**TO DO**: Begin at the line below that contains "Data Protection (40, 2209)" and write out every line from there to the end of the entries, exactly.
================================
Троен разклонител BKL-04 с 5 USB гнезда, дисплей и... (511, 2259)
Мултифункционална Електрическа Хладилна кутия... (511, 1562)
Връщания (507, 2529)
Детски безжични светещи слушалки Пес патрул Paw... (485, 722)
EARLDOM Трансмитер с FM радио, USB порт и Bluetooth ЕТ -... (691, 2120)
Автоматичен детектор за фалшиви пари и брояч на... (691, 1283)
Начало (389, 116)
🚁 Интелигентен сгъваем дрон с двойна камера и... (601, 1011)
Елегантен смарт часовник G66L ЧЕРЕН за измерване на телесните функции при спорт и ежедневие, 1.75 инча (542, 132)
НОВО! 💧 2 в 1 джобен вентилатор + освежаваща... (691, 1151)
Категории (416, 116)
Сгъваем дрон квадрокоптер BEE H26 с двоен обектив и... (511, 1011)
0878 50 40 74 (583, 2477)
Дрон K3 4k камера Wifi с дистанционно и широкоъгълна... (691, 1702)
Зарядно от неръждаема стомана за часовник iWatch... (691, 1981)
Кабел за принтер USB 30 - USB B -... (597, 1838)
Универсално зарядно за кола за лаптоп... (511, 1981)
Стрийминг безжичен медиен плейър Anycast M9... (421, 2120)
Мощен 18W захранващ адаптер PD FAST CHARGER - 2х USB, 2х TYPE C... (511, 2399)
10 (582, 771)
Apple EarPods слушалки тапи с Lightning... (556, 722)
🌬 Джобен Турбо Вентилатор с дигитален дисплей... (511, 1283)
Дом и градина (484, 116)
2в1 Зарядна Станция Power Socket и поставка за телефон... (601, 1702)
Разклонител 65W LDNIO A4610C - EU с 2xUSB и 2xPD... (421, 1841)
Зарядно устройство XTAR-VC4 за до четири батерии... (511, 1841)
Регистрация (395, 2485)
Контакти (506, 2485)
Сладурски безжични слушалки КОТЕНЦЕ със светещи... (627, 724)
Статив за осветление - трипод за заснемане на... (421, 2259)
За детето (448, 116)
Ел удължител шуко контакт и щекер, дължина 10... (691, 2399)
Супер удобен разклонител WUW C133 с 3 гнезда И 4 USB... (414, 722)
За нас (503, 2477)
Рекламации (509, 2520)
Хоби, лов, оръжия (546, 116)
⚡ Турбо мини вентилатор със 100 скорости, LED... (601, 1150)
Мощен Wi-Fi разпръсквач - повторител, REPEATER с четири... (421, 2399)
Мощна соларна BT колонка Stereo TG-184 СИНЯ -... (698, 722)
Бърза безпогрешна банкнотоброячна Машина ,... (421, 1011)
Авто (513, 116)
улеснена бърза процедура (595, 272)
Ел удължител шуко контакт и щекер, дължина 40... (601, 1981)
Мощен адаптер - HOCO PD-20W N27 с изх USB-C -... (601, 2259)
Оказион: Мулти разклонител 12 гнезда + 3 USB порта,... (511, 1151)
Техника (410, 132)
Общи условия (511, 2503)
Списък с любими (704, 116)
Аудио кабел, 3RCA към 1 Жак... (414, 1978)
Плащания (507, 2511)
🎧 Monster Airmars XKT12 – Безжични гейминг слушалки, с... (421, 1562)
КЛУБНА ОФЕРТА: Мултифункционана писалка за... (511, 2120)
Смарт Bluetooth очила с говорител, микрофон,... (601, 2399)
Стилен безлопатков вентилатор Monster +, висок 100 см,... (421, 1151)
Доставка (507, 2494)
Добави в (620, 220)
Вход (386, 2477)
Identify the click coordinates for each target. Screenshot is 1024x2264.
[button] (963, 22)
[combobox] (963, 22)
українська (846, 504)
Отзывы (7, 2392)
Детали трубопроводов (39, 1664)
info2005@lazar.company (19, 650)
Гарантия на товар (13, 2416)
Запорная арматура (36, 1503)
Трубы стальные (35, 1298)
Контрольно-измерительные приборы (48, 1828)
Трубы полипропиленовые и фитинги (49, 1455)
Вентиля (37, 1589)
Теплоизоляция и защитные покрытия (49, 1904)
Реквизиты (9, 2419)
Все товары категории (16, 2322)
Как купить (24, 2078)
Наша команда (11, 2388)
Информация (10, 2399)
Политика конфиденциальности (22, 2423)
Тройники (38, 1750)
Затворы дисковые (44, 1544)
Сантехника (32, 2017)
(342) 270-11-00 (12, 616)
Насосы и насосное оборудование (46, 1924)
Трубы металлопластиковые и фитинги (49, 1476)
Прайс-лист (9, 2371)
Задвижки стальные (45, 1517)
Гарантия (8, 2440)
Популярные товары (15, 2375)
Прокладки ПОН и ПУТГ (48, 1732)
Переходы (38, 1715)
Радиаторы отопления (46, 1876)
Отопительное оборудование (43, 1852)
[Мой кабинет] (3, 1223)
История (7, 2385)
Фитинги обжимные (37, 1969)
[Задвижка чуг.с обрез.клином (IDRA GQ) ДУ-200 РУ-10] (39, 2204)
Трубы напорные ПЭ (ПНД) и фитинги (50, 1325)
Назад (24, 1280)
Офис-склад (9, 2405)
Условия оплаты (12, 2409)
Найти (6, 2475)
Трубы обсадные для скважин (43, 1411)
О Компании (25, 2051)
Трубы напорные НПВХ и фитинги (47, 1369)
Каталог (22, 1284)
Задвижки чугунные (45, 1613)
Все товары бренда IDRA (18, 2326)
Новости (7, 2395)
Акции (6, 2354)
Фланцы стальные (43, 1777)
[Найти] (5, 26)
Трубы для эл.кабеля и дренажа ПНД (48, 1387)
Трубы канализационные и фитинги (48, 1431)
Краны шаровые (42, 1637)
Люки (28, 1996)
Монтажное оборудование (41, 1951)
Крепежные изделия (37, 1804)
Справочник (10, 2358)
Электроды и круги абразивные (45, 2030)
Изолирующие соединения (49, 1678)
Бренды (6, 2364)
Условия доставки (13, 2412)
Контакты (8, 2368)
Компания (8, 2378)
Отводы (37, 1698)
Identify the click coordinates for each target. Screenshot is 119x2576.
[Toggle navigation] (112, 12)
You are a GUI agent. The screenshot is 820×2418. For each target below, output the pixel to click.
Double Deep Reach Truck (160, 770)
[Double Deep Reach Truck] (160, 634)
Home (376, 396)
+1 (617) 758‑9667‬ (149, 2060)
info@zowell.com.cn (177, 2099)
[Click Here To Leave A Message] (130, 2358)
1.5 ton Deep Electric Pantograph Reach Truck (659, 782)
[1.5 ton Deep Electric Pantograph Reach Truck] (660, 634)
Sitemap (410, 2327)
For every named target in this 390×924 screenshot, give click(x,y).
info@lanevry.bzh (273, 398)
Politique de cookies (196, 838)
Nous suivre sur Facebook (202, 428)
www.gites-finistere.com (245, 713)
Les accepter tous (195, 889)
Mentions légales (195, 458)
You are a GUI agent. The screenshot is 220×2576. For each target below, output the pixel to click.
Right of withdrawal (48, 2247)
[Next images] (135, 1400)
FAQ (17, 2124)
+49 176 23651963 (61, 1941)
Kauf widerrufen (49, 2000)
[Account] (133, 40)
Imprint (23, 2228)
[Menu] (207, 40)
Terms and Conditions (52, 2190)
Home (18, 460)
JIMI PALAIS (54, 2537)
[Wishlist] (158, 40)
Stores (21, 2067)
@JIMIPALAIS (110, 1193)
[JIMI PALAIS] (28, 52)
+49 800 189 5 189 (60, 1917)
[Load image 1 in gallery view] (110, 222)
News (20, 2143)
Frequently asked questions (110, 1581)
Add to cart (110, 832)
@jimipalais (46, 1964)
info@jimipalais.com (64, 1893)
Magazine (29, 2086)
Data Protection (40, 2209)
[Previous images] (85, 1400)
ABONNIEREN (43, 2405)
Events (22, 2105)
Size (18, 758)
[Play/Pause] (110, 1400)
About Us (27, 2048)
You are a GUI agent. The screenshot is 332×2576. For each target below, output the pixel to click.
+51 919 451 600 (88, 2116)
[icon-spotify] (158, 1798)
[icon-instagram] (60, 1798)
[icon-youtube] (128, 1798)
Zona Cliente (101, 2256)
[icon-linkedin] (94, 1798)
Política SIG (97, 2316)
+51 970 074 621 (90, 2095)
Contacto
================================
**EXERCISE OUTPUT**:
Data Protection (40, 2209)
[Previous images] (85, 1400)
ABONNIEREN (43, 2405)
Events (22, 2105)
Size (18, 758)
[Play/Pause] (110, 1400)
About Us (27, 2048)
You are a GUI agent. The screenshot is 332×2576. For each target below, output the pixel to click.
+51 919 451 600 (88, 2116)
[icon-spotify] (158, 1798)
[icon-instagram] (60, 1798)
[icon-youtube] (128, 1798)
Zona Cliente (101, 2256)
[icon-linkedin] (94, 1798)
Política SIG (97, 2316)
+51 970 074 621 (90, 2095)
Contacto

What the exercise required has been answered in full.